On Monday, relative standing, or the idea that standing sometimes turns on who is the best plaintiff among the available options, made a brief but noteworthy appearance during oral argument at the Supreme Court.
The case is Arizona State Legislature v. Arizona Independent Redistricting Commission, which primarily concerns an Elections Clause merits issue, but also raises a standing question. At the start of his argument, Mr. Eric Feigin of the US Solicitor General’s Office asserted that the Arizona State Legislature wasn’t affected in a way that created standing in federal court. This exchange followed:
JUSTICE GINSBURG: Are you saying that … there’s no nobody would have standing, because it seems the legislature, if anyone, has standing, and they are, as an institution, affected.
MR. FEIGIN: I think there may be people who are much more directly affected, such as people who might be put into one district versus another. If someone were to bring a Voting Rights Act challenge and have — end up with an injury to bring that claim, they could ….
JUSTICE KENNEDY: Is it part of our jurisprudence that if it’s likely that another person is more directly affected, that that goes into the balance and we say, Well, the legislature doesn’t have standing because there are other people out there that are more directly affected? Do we say this in our cases?
MR. FEIGIN: No, Your Honor. And I –I think, in fact, you say quite the opposite, which is that even if it would mean no one would have standing to sue, that’s not a reason to find standing. And we think the legislature simply doesn’t have standing to sue here regardless of whether anyone else does.
Feigin’s answers well represent the government perspective on this issue. Because it is frequently sued for alleged violations of public law, the United States has a strong institutional interest in adopting a strict view of standing doctrine—even if that means that some violations don’t create standing and so can occur indefinitely without federal-court intervention. However, many judges and justices clearly care about whether standing rules preclude federal litigation. As a result, government attorneys–including, in the passage above, Mr. Feigin–routinely come prepared to argue that denying standing to today’s plaintiff won’t preclude other people’s standing tomorrow. In fact, Feigin went even further, arguing that other potential plaintiffs were “much more directly affected.” That’s relative reasoning.

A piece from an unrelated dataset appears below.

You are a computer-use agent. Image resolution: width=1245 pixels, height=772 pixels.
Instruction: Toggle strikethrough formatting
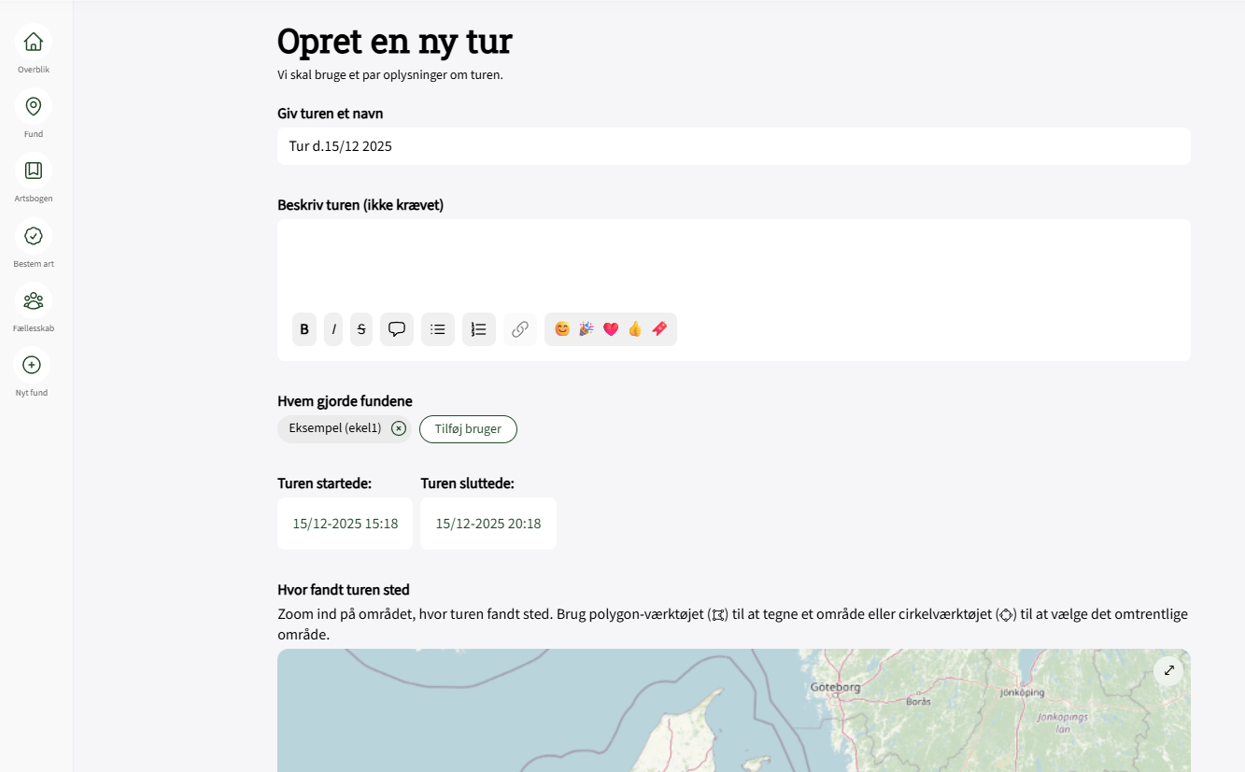(360, 329)
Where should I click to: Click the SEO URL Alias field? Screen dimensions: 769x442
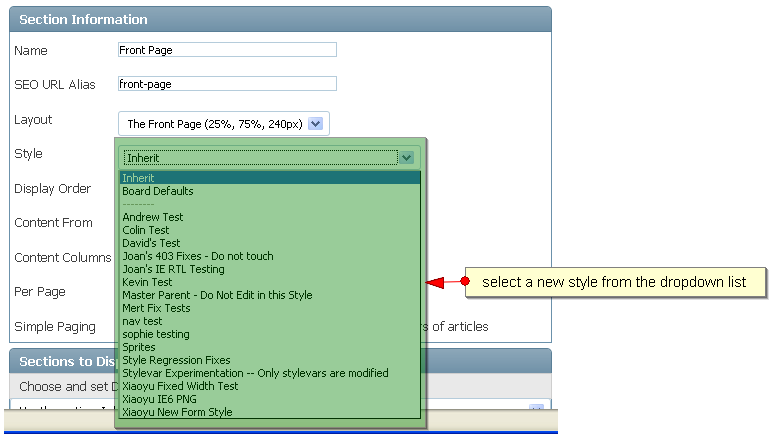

But do Feigin’s inevitably brief answers fully capture the state of the law? I don’t think so. Let me give a somewhat wordier assessment of the legal landscape.
To my mind, there’s ample evidence that relative standing plays a significant role in the cases. In Powers v. Ohio, for example, Justice Kennedy’s opinion for the Court explained that the normal rule against third-party standing can be set aside because “in certain circumstances ‘the relationship between the litigant and the third party may be such that the former is fully, or very nearly, as effective a proponent of the right as the latter.’” Similar reasoning often pops up in Article III standing cases. For instance, Diamond v. Charles succinctly explained that Article III standing “reflects a due regard for the autonomy of those most likely to be affected by a judicial decision.” (If you want more examples, check out my article “Relative Standing,” which also tries to provide a normative defense of relative standing.)
True, some cases do suggest that certain legal violations leave nobody with standing. For example, Clapper v. Amnesty International, USA posited: “'[T]he assumption that if respondents have no standing to sue, no one would have standing, is not a reason to find standing.’” But the Court immediately went on to argue—at some length, and based on arguments presented by the Solicitor General—that there were in fact alternative plaintiffs, some of whom had a “a stronger evidentiary basis for establishing standing than do respondents in the present case.” Based on that finding, the Court emphasized that “our holding today by no means insulates [the challenged law] from judicial review.” Clapper‘s recourse to relativity suggests that this area of doctrine is unstable–as evidenced by relative standing’s frequent appearances during oral argument.
Relative standing may not ultimately play a big role in the Arizona case. But it might. And with Justices directly asking about it, other opportunities to confront the issue are bound to arise.
First posted on Prawfs.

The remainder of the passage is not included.